Challenge — Format the listing below as a numbered list, starting with the line that contains "You are a computer-use" and going on through the line that contains "pyautogui.click(x=169, y=132)", with both of those lines included and blank lines left out. Leave the pictures out of your answer.

Data supplied —
—————

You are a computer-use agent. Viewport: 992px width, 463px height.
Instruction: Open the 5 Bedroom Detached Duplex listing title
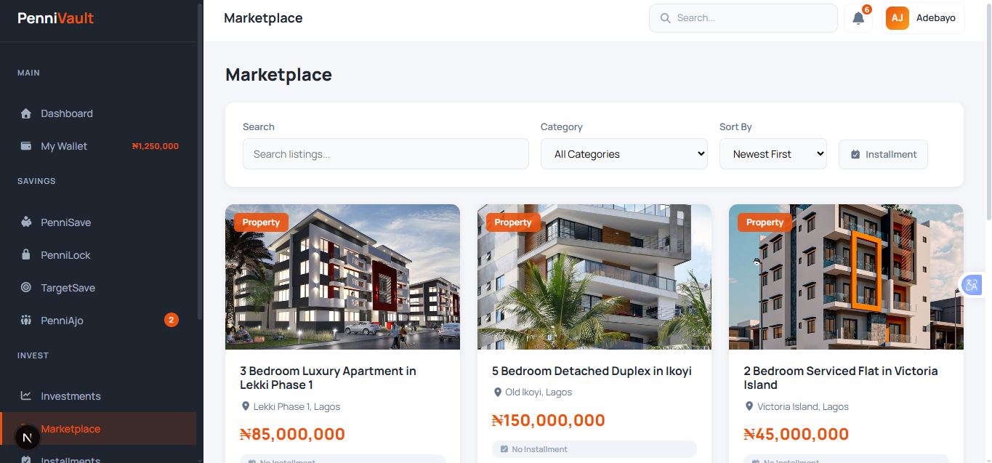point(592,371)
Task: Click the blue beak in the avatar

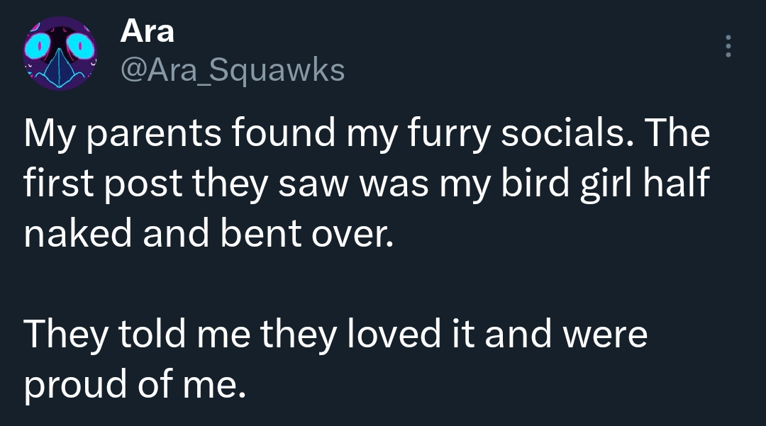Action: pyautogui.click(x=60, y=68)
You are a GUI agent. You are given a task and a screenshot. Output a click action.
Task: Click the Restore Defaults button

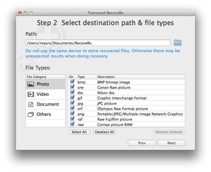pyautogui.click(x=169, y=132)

—————

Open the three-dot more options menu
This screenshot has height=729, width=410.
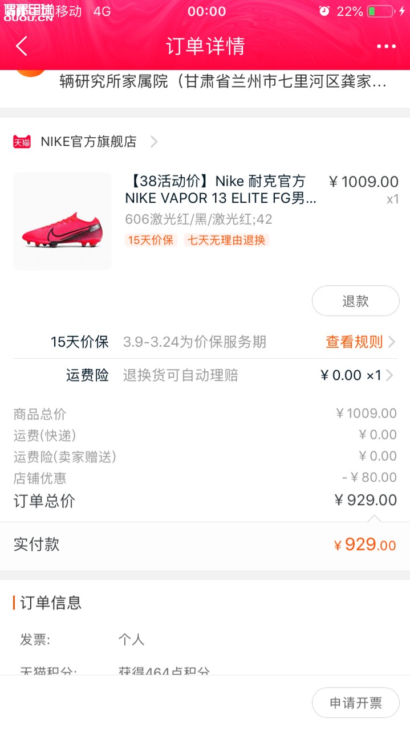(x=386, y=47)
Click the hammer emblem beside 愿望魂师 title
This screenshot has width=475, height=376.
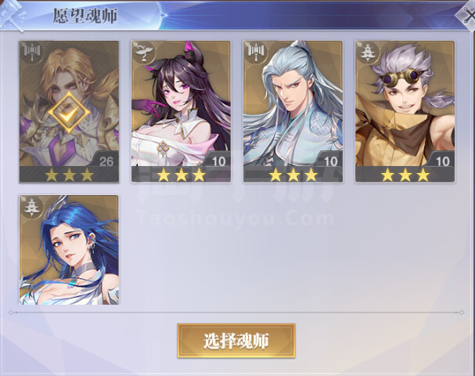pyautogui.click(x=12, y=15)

—————

Output for this task —
1. You are a computer-use agent. Viewport: 992px width, 463px height.
2. Instruction: Open the 5 Bedroom Detached Duplex listing title
3. point(592,371)
4. Task: Click the blue beak in the avatar
5. Action: pyautogui.click(x=60, y=68)
6. You are a GUI agent. You are given a task and a screenshot. Output a click action.
7. Task: Click the Restore Defaults button
8. pyautogui.click(x=169, y=132)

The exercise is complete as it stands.